» How to complete this task
In the entries below, find the line with "This screenshot has height=643, width=765." and print exactly every line from there up to and including the line with "Viewport: 889px width, 500px height.", with no other lines.

(Saved entries)
□ □ □

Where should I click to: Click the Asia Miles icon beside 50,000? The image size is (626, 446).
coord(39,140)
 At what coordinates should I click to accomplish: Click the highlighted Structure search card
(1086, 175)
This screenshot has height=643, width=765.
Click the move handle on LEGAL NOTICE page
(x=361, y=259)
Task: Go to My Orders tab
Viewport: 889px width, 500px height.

□ □ □

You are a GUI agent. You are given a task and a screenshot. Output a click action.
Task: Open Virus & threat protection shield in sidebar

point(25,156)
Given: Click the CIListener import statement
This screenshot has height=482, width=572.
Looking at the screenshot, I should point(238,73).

□ □ □

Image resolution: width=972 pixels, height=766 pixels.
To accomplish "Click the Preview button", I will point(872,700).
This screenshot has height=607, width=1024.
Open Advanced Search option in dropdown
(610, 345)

□ □ □

» Output of the task
This screenshot has height=643, width=765.
Click the move handle on LEGAL NOTICE page
(x=361, y=259)
Task: Go to My Orders tab
Viewport: 889px width, 500px height.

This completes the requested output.